» **Selected excerpt**
□ □ □

# Grizzly Jointer Plane



## LeChuck (Jan 6, 2010)

Hi folks,

Does anyone have experience with the #7 jointer planes that Grizzly sells, in particular their "smoother" one with the corrugated sole? It seems to get decent reviews on Amazon.

As I am working on a base for my workbench and will soon have some work holding capability and a good surface to work on, I'd like to get a jointer plane and do away with some of the limitations of my 6" jointer.

I was bidding on a nice Record on eBay but it went higher than I was ready to pay. In retrospect, I should probably have tried to get that one. Budget is limited and I cannot spend much, nor am I willing to restore a rust bucket at this point. I haven't found anything worthwhile in the local antique shops and Craig's List is not very prolific around here. I am not a collector and I'm just interested in something that works well.

The Grizzly is pretty cheap, I'm wondering if it can simply do the job well.

Thanks!


----------



## waho6o9 (May 6, 2011)

I didn't know Grizzly had hand planes. After looking at them I think you might
want to look at vintage or Veritas as I think Grizzly is just the middle man. My opinion.

Fellow LJer DonW can hook you up at: http://timetestedtools.wordpress.com

Or, Veritas at: http://www.leevalley.com/US/Wood/page.aspx?cat=1&p=41182

Enjoy your journey, you're going to dig it.


----------



## JohnChung (Sep 20, 2012)

I am not sure on your budget. But it looks like you have not decided on which FIRST handplane you want to start with. I will go for a jack plane first. If the budget is below USD 100.00 then buy a used Stanley #5 and tune it up. Tuning will take time and effort…..

I hear good things on WindRiver, LN and LV but it is well above 100.00. At any case start with wood stock
that are straight and not figured. The less knots the better.


----------



## bandit571 (Jan 20, 2011)

IF you mean Groz, instead of Grizzley….... Stay away from anything with GROZ on it. E Bay has a LOT of #5 Jack planes going for less than $30, counting shipping.


----------



## shampeon (Jun 3, 2012)

With all the good used #7s out there, I wouldn't buy one of those planes. They're $55, and for about the same price you can get this one, for example.

□ □ □

Click-target data
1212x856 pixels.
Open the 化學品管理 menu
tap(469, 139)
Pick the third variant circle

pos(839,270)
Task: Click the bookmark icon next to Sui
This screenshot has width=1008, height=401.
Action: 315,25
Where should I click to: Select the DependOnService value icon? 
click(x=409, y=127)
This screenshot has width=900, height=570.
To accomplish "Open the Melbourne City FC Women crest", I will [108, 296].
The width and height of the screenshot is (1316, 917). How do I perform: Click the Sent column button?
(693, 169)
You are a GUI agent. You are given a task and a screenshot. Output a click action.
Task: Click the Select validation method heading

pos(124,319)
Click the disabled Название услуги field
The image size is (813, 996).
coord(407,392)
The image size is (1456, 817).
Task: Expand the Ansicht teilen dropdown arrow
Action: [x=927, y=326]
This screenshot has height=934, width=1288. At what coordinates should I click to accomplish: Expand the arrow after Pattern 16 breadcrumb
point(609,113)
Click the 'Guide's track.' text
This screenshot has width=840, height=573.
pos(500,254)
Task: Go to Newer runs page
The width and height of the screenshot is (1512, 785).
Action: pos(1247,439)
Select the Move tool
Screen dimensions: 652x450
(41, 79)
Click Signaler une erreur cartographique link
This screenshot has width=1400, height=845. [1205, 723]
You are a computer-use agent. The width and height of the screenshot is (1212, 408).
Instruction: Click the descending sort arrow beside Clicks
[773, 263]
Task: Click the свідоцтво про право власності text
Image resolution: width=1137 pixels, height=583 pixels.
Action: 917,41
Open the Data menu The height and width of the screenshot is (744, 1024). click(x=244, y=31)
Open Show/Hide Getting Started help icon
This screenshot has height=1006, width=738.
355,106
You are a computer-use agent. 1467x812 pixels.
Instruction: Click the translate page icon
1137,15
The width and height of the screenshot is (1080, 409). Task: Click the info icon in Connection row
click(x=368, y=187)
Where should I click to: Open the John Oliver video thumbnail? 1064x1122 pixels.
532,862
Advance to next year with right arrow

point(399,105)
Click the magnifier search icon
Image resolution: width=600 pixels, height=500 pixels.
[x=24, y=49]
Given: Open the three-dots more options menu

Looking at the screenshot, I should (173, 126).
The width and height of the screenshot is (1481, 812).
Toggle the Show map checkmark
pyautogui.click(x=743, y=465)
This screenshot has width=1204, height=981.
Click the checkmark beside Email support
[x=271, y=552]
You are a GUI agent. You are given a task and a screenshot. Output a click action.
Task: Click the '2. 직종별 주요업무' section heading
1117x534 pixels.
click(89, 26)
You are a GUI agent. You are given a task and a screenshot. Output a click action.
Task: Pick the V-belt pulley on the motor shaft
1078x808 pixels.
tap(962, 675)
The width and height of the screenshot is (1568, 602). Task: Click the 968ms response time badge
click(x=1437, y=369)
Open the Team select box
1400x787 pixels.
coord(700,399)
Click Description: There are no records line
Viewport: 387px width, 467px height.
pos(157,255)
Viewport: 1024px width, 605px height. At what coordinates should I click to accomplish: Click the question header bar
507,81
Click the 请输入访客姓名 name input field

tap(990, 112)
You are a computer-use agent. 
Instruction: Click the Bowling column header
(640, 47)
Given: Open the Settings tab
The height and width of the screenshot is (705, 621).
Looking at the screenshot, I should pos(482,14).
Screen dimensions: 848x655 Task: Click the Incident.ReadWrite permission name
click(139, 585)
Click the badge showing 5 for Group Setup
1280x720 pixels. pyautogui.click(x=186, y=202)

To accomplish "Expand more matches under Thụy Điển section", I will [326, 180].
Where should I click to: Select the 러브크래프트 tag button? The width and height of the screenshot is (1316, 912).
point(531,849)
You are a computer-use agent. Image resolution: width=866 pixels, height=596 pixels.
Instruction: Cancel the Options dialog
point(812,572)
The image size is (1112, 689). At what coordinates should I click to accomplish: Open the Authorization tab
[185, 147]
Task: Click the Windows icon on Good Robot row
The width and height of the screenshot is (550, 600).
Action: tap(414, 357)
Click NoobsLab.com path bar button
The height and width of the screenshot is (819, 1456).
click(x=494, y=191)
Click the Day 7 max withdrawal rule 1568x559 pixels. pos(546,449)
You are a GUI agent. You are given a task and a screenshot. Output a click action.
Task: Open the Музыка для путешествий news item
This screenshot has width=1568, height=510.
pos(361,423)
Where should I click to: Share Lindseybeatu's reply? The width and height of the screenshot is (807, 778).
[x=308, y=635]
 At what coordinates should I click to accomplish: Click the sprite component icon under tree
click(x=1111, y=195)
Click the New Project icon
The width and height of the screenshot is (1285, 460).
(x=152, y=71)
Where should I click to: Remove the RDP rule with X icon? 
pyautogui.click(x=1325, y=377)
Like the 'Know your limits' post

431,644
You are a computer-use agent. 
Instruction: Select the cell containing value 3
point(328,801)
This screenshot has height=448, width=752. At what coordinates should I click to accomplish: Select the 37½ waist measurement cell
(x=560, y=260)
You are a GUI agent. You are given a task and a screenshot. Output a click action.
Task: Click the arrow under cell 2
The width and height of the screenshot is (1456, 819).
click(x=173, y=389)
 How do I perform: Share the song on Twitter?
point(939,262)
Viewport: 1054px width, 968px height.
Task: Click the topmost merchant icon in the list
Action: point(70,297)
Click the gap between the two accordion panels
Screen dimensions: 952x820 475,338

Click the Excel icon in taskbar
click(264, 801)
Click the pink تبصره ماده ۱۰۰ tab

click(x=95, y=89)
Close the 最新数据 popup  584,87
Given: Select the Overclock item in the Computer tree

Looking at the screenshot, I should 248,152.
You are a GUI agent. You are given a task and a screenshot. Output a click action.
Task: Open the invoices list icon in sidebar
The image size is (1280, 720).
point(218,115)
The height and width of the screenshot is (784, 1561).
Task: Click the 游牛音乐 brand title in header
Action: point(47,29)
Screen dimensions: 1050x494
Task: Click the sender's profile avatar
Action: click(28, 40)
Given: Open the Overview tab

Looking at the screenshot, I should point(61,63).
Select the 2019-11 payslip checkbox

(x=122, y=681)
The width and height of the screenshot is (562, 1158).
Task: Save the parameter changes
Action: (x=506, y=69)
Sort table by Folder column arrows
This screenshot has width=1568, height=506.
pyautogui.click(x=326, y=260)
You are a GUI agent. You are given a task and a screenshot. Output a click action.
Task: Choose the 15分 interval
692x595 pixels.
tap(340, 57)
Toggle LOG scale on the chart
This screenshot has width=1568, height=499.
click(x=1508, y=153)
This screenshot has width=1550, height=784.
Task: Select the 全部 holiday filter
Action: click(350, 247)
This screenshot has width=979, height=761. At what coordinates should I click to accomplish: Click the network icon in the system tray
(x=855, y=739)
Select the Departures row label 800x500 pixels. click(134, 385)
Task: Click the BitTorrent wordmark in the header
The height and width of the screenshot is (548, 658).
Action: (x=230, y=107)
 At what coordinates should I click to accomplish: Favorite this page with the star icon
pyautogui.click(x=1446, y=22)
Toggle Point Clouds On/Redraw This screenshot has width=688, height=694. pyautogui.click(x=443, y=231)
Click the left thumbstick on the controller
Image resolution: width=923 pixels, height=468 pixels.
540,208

□ □ □

» **Short exercise 1**
In the forum thread on the Grizzly jointer plane, condense the paragraph beginning "I was bidding on a nice Record" into a brief bulleted list that keeps its main facts.
» **Short exercise 2**
According to the forum thread on the Grizzly jointer plane, why does the original poster want to acquire a jointer plane now? Answer in one to three sentences.
The items above are separate material from the forum thread on the Grizzly jointer plane.

» **Correct response 1**
- Bid on a nice Record plane on eBay, but the price rose above what the poster would pay; in retrospect, the poster probably should have tried to get it.
- Has a limited budget and is unwilling to restore a rusty plane at this point.
- Found nothing worthwhile in local antique shops, and Craig's List offers little in the area.
- Is not a collector and wants only something that works well.

» **Correct response 2**
The poster is building a base for a workbench and will soon have work holding capability and a good surface to work on. With that in place, the poster wants a jointer plane to do away with some of the limitations of a 6" jointer.